Zerstörung durch die Ungarn Die
erste große Blütezeit der Klosters wurde durch die Säkularisationen
Herzogs Arnulfs beeinträchtigt und durch die Überfälle des ungarischen
Reiterheeres in der ersten Hälfte des 10. Jahrhunderts abrupt zunichte
gemacht. In der Mitte dieses Jahrhunderts löste sich das
Benediktinerkloster auf. Bischof Ulrich von Augsburg half beim
Wiederaufbau der von den Ungarn schwer beschädigten Abteikirche 'Burons'
mit, weihte sie wieder und gründete ein Kanonikerstift.
Neubesiedlung durch Benediktiner Im Jahre 1031 wurde das Benediktinerkloster mit Zustimmung
Kaiser Konrads (1024 - 1039) erneuert und durch Benediktinermönche aus
Tegernsee besiedelt. An ihrer Spitze befand sich der Handschriftenkünstler
Ellinger, der die Observanz der benediktinischen Regel wieder einführte
und die Klosterschule neu gründete.
Unter fremden Herren Als
weltlich-geistliches Zentrum geriet das Kloster in den bitteren
Widerstreit von König und Papst, von Staat und Kirche. Im Jahre 1052
verlieh Kaiser Heinrich III. das Kloster dem Freisinger Bischof. Dieser
bestimmte damit das klösterliche und wirtschaftliche Leben. Der größte
Teil der Einkünfte des Klosters kam Freising zugute. Der Bischof setzte
Abt Megingoz ab und Ratmundus ein.
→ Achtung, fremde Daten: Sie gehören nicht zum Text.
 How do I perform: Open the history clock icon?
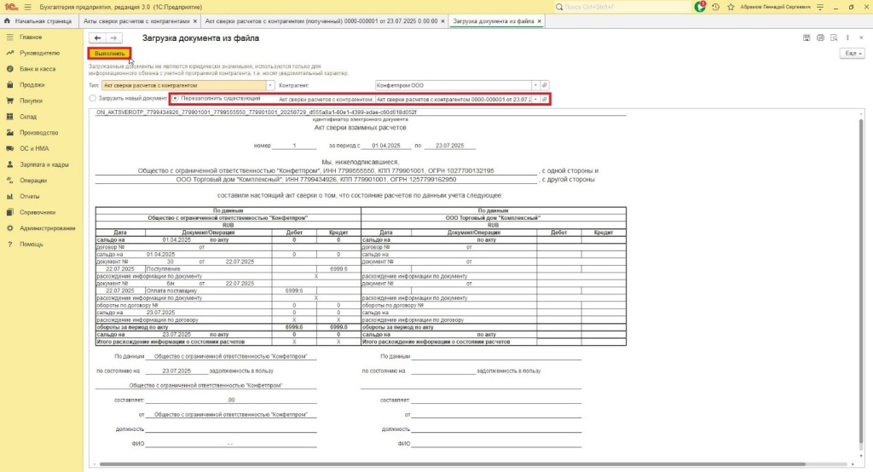point(716,7)
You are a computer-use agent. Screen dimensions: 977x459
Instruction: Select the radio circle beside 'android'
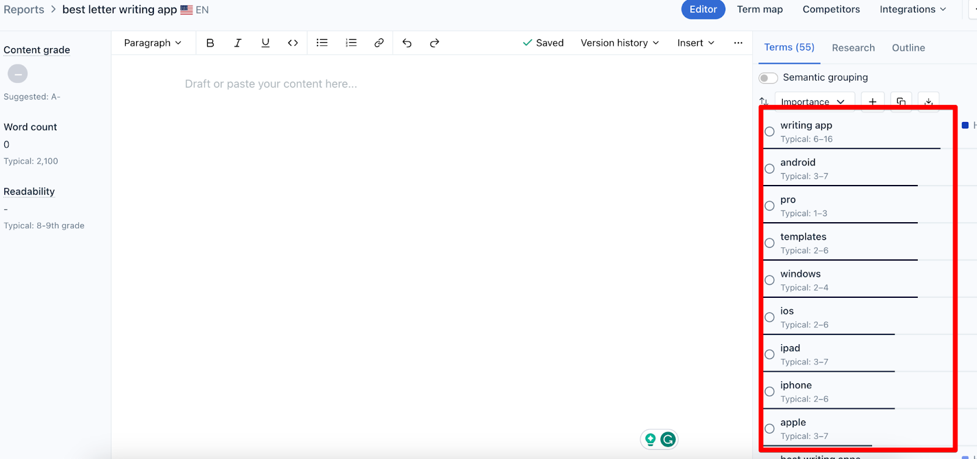click(769, 169)
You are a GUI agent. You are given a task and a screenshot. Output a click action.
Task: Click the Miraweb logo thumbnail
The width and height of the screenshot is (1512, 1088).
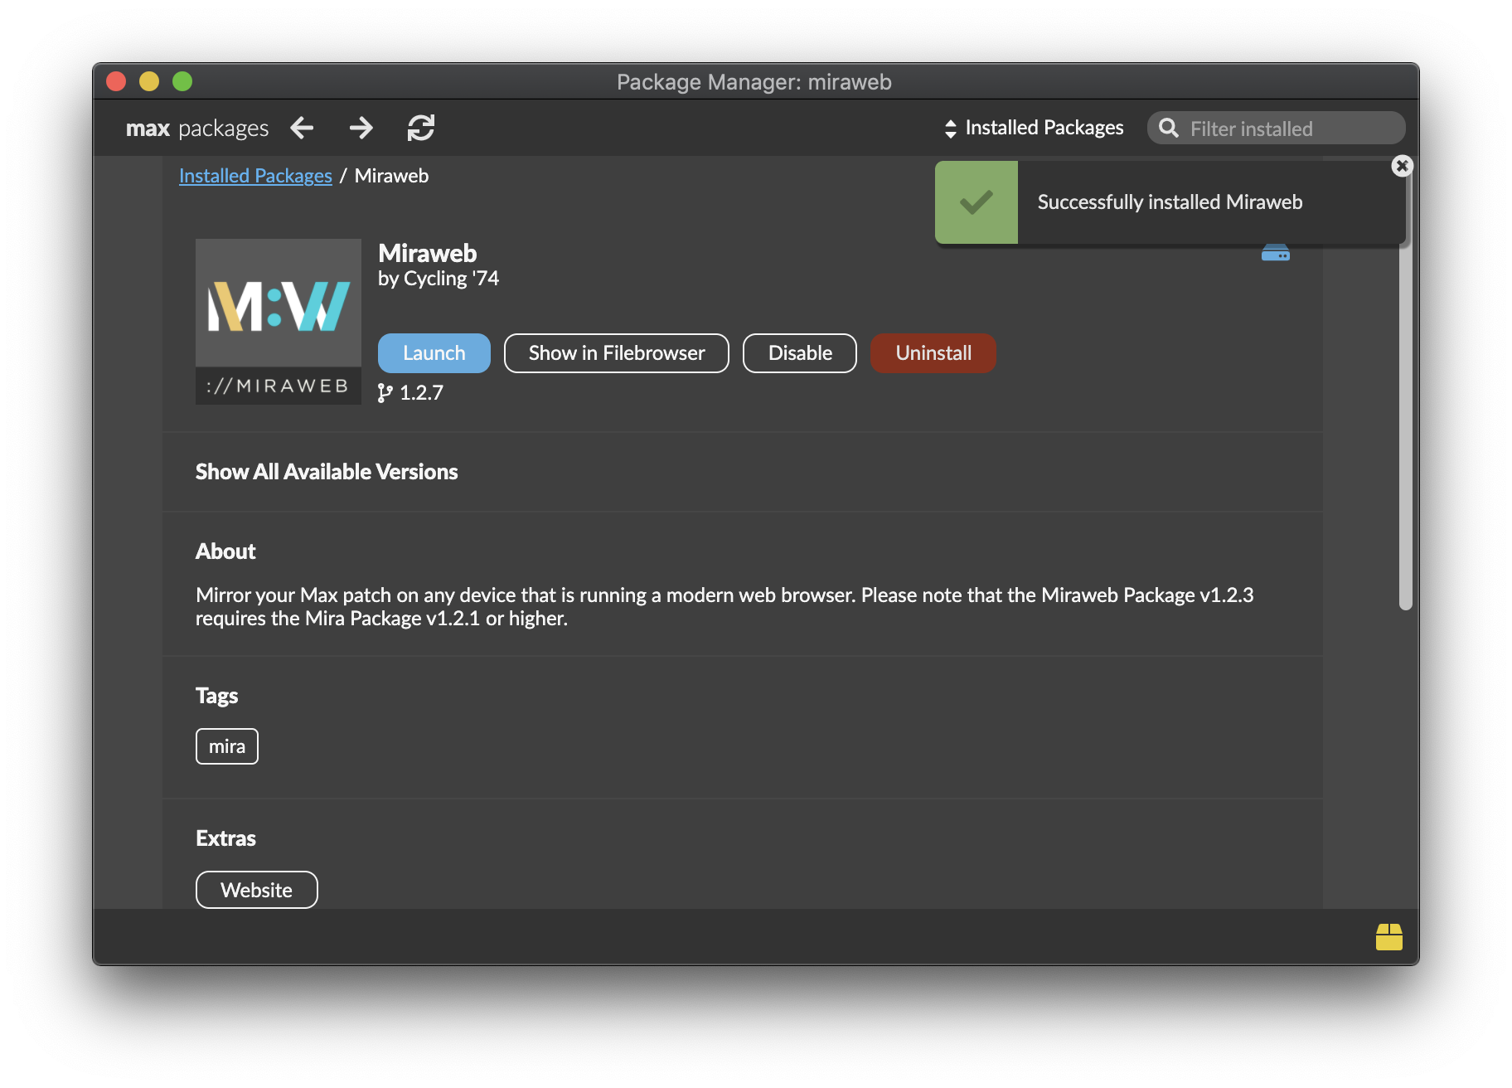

Letzterer gilt jedoch als guter
Vorsteher. Unter ihm gestaltete Mönch Ulrich ein schönes Messbuch, das er
beim Grafen von Bozen gegen einen Weinberg in Südtirol tauschen konnte.
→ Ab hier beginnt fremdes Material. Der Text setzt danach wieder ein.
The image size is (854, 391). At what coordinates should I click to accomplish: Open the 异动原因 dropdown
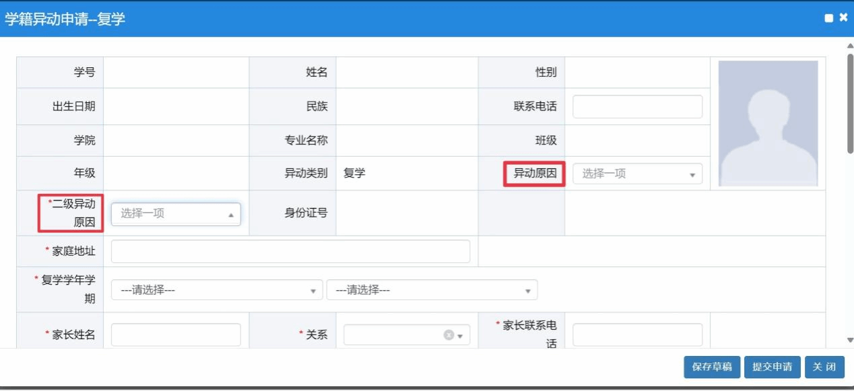(637, 174)
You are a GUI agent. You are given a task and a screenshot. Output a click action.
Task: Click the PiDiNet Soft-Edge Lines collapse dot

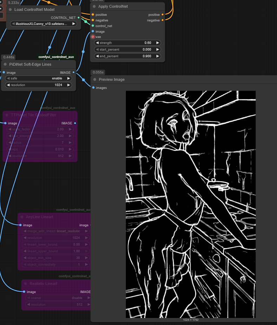pyautogui.click(x=5, y=64)
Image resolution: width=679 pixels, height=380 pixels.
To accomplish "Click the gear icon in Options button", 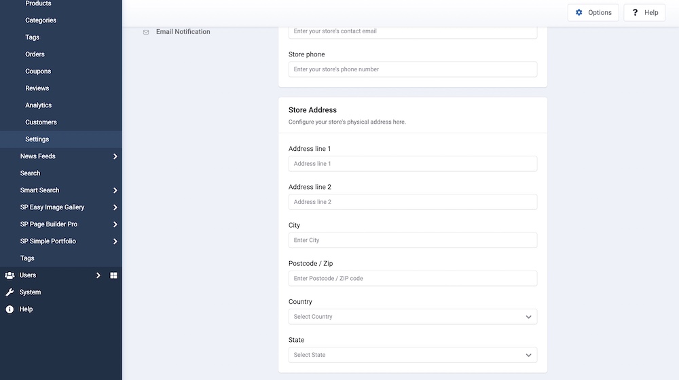I will point(579,12).
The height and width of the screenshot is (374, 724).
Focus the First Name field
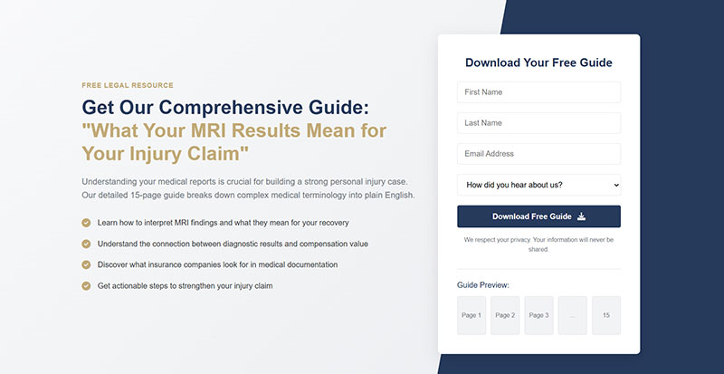[x=538, y=92]
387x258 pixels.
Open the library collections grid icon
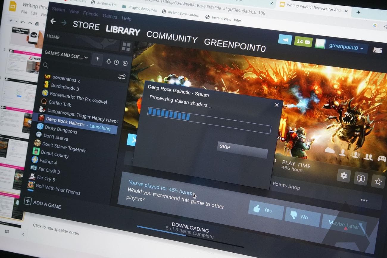coord(126,46)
Allgemein bemühte man sich um geistige Bildung durch Studium der Sprachen
und der Geschichte. Die historia Langobardorum des Paulus Diaconus wurde
geschrieben. Im Jahre 1078 wurde Benediktbeuern von Heinrich IV. dem
Reich unterstellt, um gegen Ende des Jahrhunderts vom König an den Bischof
zu Trient vergeben zu werden. Nach dem Tode Heinrich IV. im Jahre 1106
erhielt es kurz die Freiheit, aber durch den neuen König Heinrich V. kam
es alsbald unter die Bitmäßigkeit des Augsburger Bischofs. Erst 1133
erlangte es seine frühere Eigenständigkeit bzw. Reichsfreiheit wieder. Die
mehrfache Abhängigkeit wirkte sich hemmend auf die Entwicklung aus. Doch
der vom Trienter Bischof eingesetzte Abt Konrad (1090 - 1122) bewährte
sich als tüchtiger Mann. Unter ihm kam es zu einer relativen Blüte in
geistiger Hinsicht. Die Zuspitzung der Spannungen zwischen Kaiser
Heinrich V. (1106 - 1125) und Papst Gelasius II. führte zur Vertreibung
des Abtes Konrad und zur Einkerkerung von zwei Mönchen des Benediktbeurer
Konvents. Nachdem zwei weitere Äbte dem Kloster aufgezwungen worden waren,
gelang es endlich unter König Lothar III. dem neuen Abt Engelschalk (1125
- 1138) im Jahre 1133 die alte Reichsfreiheit und auch einen Teil der
früheren Besitzungen zurückzugewinnen.
Neue Blütezeit in der Romantik Eine neue Blütezeit setzte erst unter Abt Walther (1138 - 1168)
ein. Das Kloster wurde renoviert und vom Augsburger Bischof am 22. Oktober
1143 geweiht. Das Goldschmiedehandwerk wurde praktiziert und ein
Malertrupp, vermutlich eine Wandergruppe, war angestellt. Man schrieb die
Geschichte des Klosters fort, der Grundbesitz wurde gesichert und das
'Traditionsbuch' begonnen. In der Klosterschreibschule entstanden neue
illuminierte Handschriften. Als Schreiber und Buchmaler zeichnete sich
damals Mönch Engelhart aus. All das bezeugt auch den Aufschwung der
Klosterschule. Ein Verzeichnis aus der Mitte des 13. Jahrhunderts weist
rund 250 Handschriften der Klosterbibliothek auf.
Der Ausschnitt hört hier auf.